Religion / Laïcité

Fonction publique, rue, écoles… Les cas où le voile est autorisé (ou non)

Le débat sur l'interdiction du voile à l'université est relancé, au nom de la laïcité. Concrètement, celle-ci ne proscrit le voile que dans certains cas très particuliers. Fonctionnaires, salariés du privé, usagers des services publics : 3millions7 fait le point.

“Je ne suis pas sûre que le voile fasse par­tie de l’enseignement supérieur.” La secré­taire d’É­tat aux Droits des femmes, Pas­cale Bois­tard, s’est pronon­cée lun­di con­tre le port du voile à l’université.

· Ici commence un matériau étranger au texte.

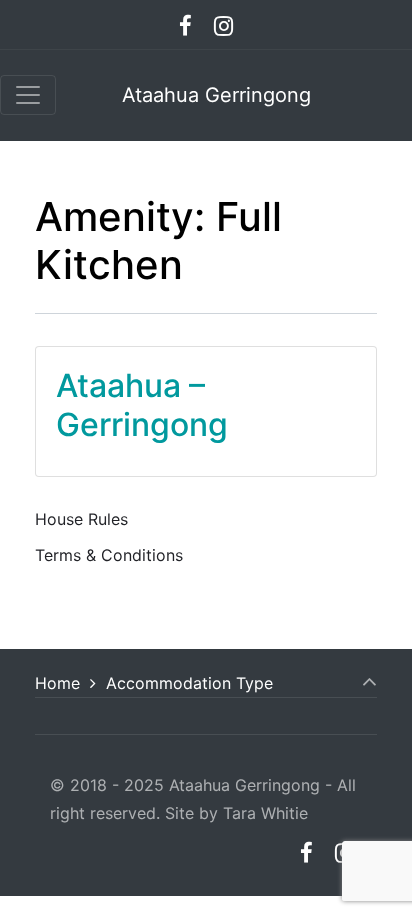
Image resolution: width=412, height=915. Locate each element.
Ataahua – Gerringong (142, 404)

Onze ans après l’interdiction des signes religieux osten­ta­toires à l’école, la ques­tion du voile envahit à nou­veau le débat poli­tique. Au risque d’entretenir la con­fu­sion sur le con­cept de laïc­ité et ses impli­ca­tions con­crètes. Où peut on porter le voile en France ? Qui peut se cou­vrir ain­si ? Que dit la loi ? Plusieurs sit­u­a­tions sont à dis­tinguer. 3millions7 fait le point.

1. Les fonctionnaires

La laïc­ité est une décli­nai­son du principe de neu­tral­ité de l’État. Si l’État est neu­tre, ceux qui l’incarnent le sont aus­si, sur le plan poli­tique comme religieux. Impos­si­ble donc pour une poli­cière de tra­vailler vêtue d’un pull à l’effigie de Nico­las Sarkozy ou d’un voile islamique. Dans un avis ren­du le 3 mai 2000, le Con­seil d’E­tat fixa cette règle :

“Le principe de laïc­ité fait obsta­cle à ce que les agents publics dis­posent, dans le cadre du ser­vice pub­lic, du droit de man­i­fester leurs croy­ances religieuses”

Une inter­dic­tion rap­pelée par une cir­cu­laire du 13 avril 2007.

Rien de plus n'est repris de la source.